DATA FOR REVIEW below:

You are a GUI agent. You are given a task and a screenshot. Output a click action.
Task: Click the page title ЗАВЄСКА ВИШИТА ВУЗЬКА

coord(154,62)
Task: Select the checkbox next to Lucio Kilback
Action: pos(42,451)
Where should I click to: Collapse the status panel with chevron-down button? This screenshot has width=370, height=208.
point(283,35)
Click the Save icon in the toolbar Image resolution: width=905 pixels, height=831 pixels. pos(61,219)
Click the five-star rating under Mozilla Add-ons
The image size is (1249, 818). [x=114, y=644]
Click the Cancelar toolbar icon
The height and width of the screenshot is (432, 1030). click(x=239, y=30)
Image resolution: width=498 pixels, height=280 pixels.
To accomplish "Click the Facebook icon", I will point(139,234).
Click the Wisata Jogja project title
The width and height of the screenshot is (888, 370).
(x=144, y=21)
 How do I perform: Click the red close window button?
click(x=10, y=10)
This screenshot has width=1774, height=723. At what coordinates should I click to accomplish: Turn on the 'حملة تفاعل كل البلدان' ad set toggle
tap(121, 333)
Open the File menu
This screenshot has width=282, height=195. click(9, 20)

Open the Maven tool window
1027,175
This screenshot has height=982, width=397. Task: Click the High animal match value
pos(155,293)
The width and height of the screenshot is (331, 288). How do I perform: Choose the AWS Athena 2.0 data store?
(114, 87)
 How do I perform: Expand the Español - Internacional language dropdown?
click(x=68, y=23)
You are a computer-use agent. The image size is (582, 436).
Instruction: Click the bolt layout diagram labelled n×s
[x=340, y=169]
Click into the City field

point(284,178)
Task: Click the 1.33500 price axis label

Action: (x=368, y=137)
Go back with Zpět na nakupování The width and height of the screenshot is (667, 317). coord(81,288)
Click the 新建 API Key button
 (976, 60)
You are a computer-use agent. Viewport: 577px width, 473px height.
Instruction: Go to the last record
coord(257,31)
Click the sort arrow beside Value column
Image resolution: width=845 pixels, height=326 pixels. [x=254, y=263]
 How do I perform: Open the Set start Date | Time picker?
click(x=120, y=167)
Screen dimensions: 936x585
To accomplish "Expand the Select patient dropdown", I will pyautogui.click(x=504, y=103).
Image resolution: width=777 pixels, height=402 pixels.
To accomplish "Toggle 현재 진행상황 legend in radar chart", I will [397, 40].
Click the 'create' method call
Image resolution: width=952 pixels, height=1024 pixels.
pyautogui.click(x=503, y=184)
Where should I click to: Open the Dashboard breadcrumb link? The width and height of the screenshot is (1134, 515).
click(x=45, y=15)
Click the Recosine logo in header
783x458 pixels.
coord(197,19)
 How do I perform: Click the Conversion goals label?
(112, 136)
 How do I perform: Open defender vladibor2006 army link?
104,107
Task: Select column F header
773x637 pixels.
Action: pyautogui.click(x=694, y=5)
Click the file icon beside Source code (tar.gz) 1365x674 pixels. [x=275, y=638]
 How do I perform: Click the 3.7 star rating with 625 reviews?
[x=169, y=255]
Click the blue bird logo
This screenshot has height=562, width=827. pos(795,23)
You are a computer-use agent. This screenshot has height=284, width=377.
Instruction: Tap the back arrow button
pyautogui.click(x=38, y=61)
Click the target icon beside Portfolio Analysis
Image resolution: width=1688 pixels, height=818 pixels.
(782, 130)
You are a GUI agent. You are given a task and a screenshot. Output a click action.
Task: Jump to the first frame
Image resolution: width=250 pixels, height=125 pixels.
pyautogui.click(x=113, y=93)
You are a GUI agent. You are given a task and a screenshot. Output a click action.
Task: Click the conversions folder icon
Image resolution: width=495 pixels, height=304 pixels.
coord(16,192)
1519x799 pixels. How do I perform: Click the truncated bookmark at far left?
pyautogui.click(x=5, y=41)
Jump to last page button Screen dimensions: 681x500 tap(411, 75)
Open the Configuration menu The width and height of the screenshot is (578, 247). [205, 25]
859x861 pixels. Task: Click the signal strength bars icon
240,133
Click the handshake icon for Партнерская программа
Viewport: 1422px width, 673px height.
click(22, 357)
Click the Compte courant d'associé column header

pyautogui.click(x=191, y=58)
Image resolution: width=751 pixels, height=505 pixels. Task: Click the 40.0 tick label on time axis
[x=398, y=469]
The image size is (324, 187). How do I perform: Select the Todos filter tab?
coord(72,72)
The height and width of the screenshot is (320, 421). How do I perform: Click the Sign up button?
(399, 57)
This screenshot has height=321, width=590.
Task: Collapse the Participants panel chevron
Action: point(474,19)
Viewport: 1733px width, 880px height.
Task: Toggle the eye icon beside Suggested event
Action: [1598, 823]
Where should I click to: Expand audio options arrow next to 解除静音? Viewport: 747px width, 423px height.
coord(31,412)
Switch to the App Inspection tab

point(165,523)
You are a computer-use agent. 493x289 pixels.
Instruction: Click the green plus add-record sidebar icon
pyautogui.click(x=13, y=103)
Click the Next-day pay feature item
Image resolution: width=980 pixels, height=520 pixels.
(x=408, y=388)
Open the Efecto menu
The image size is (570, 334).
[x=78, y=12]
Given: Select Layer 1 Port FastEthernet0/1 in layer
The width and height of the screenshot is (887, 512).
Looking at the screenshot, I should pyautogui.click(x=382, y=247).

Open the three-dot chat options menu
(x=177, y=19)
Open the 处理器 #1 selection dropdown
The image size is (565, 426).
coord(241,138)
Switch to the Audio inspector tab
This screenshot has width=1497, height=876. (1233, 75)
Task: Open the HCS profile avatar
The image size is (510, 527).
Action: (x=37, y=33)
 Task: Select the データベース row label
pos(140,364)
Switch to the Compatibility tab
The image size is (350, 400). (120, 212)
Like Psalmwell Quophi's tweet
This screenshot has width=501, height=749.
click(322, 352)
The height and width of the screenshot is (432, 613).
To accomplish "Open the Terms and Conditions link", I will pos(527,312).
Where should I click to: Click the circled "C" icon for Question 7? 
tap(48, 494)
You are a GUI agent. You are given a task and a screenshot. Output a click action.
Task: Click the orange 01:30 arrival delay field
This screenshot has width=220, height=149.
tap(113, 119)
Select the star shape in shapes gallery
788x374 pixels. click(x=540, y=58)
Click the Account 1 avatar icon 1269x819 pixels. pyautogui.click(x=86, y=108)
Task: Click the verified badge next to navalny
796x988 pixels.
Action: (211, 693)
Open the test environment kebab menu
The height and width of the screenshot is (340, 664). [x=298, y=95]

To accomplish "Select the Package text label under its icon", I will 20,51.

End of DATA FOR REVIEW.

*TASK DESCRIPTION*
Write out each entry exactly, and omit nothing.

*COMPLETED EXERCISE*
You are a GUI agent. You are given a task and a screenshot. Output a click action.
Task: Click the page title ЗАВЄСКА ВИШИТА ВУЗЬКА

coord(154,62)
Task: Select the checkbox next to Lucio Kilback
Action: pos(42,451)
Where should I click to: Collapse the status panel with chevron-down button? This screenshot has width=370, height=208.
point(283,35)
Click the Save icon in the toolbar Image resolution: width=905 pixels, height=831 pixels. pos(61,219)
Click the five-star rating under Mozilla Add-ons
The image size is (1249, 818). [x=114, y=644]
Click the Cancelar toolbar icon
The height and width of the screenshot is (432, 1030). click(x=239, y=30)
Image resolution: width=498 pixels, height=280 pixels.
To accomplish "Click the Facebook icon", I will point(139,234).
Click the Wisata Jogja project title
The width and height of the screenshot is (888, 370).
(x=144, y=21)
 How do I perform: Click the red close window button?
click(x=10, y=10)
This screenshot has width=1774, height=723. At what coordinates should I click to accomplish: Turn on the 'حملة تفاعل كل البلدان' ad set toggle
tap(121, 333)
Open the File menu
This screenshot has width=282, height=195. click(9, 20)

Open the Maven tool window
1027,175
This screenshot has height=982, width=397. Task: Click the High animal match value
pos(155,293)
The width and height of the screenshot is (331, 288). How do I perform: Choose the AWS Athena 2.0 data store?
(114, 87)
 How do I perform: Expand the Español - Internacional language dropdown?
click(x=68, y=23)
You are a computer-use agent. The image size is (582, 436).
Instruction: Click the bolt layout diagram labelled n×s
[x=340, y=169]
Click into the City field

point(284,178)
Task: Click the 1.33500 price axis label

Action: (x=368, y=137)
Go back with Zpět na nakupování The width and height of the screenshot is (667, 317). coord(81,288)
Click the 新建 API Key button
 (976, 60)
You are a computer-use agent. Viewport: 577px width, 473px height.
Instruction: Go to the last record
coord(257,31)
Click the sort arrow beside Value column
Image resolution: width=845 pixels, height=326 pixels. [x=254, y=263]
 How do I perform: Open the Set start Date | Time picker?
click(x=120, y=167)
Screen dimensions: 936x585
To accomplish "Expand the Select patient dropdown", I will pyautogui.click(x=504, y=103).
Image resolution: width=777 pixels, height=402 pixels.
To accomplish "Toggle 현재 진행상황 legend in radar chart", I will [397, 40].
Click the 'create' method call
Image resolution: width=952 pixels, height=1024 pixels.
pyautogui.click(x=503, y=184)
Where should I click to: Open the Dashboard breadcrumb link? The width and height of the screenshot is (1134, 515).
click(x=45, y=15)
Click the Recosine logo in header
783x458 pixels.
coord(197,19)
 How do I perform: Click the Conversion goals label?
(112, 136)
 How do I perform: Open defender vladibor2006 army link?
104,107
Task: Select column F header
773x637 pixels.
Action: pyautogui.click(x=694, y=5)
Click the file icon beside Source code (tar.gz) 1365x674 pixels. [x=275, y=638]
 How do I perform: Click the 3.7 star rating with 625 reviews?
[x=169, y=255]
Click the blue bird logo
This screenshot has height=562, width=827. pos(795,23)
You are a computer-use agent. This screenshot has height=284, width=377.
Instruction: Tap the back arrow button
pyautogui.click(x=38, y=61)
Click the target icon beside Portfolio Analysis
Image resolution: width=1688 pixels, height=818 pixels.
(782, 130)
You are a GUI agent. You are given a task and a screenshot. Output a click action.
Task: Jump to the first frame
Image resolution: width=250 pixels, height=125 pixels.
pyautogui.click(x=113, y=93)
You are a GUI agent. You are given a task and a screenshot. Output a click action.
Task: Click the conversions folder icon
Image resolution: width=495 pixels, height=304 pixels.
coord(16,192)
1519x799 pixels. How do I perform: Click the truncated bookmark at far left?
pyautogui.click(x=5, y=41)
Jump to last page button Screen dimensions: 681x500 tap(411, 75)
Open the Configuration menu The width and height of the screenshot is (578, 247). [205, 25]
859x861 pixels. Task: Click the signal strength bars icon
240,133
Click the handshake icon for Партнерская программа
Viewport: 1422px width, 673px height.
click(22, 357)
Click the Compte courant d'associé column header

pyautogui.click(x=191, y=58)
Image resolution: width=751 pixels, height=505 pixels. Task: Click the 40.0 tick label on time axis
[x=398, y=469]
The image size is (324, 187). How do I perform: Select the Todos filter tab?
coord(72,72)
The height and width of the screenshot is (320, 421). How do I perform: Click the Sign up button?
(399, 57)
This screenshot has height=321, width=590.
Task: Collapse the Participants panel chevron
Action: point(474,19)
Viewport: 1733px width, 880px height.
Task: Toggle the eye icon beside Suggested event
Action: [1598, 823]
Where should I click to: Expand audio options arrow next to 解除静音? Viewport: 747px width, 423px height.
coord(31,412)
Switch to the App Inspection tab

point(165,523)
You are a computer-use agent. 493x289 pixels.
Instruction: Click the green plus add-record sidebar icon
pyautogui.click(x=13, y=103)
Click the Next-day pay feature item
Image resolution: width=980 pixels, height=520 pixels.
(x=408, y=388)
Open the Efecto menu
The image size is (570, 334).
[x=78, y=12]
Given: Select Layer 1 Port FastEthernet0/1 in layer
The width and height of the screenshot is (887, 512).
Looking at the screenshot, I should pyautogui.click(x=382, y=247).

Open the three-dot chat options menu
(x=177, y=19)
Open the 处理器 #1 selection dropdown
The image size is (565, 426).
coord(241,138)
Switch to the Audio inspector tab
This screenshot has width=1497, height=876. (1233, 75)
Task: Open the HCS profile avatar
The image size is (510, 527).
Action: (x=37, y=33)
 Task: Select the データベース row label
pos(140,364)
Switch to the Compatibility tab
The image size is (350, 400). (120, 212)
Like Psalmwell Quophi's tweet
This screenshot has width=501, height=749.
click(322, 352)
The height and width of the screenshot is (432, 613).
To accomplish "Open the Terms and Conditions link", I will pos(527,312).
Where should I click to: Click the circled "C" icon for Question 7? 
tap(48, 494)
You are a GUI agent. You are given a task and a screenshot. Output a click action.
Task: Click the orange 01:30 arrival delay field
This screenshot has width=220, height=149.
tap(113, 119)
Select the star shape in shapes gallery
788x374 pixels. click(x=540, y=58)
Click the Account 1 avatar icon 1269x819 pixels. pyautogui.click(x=86, y=108)
Task: Click the verified badge next to navalny
796x988 pixels.
Action: (211, 693)
Open the test environment kebab menu
The height and width of the screenshot is (340, 664). [x=298, y=95]

To accomplish "Select the Package text label under its icon", I will 20,51.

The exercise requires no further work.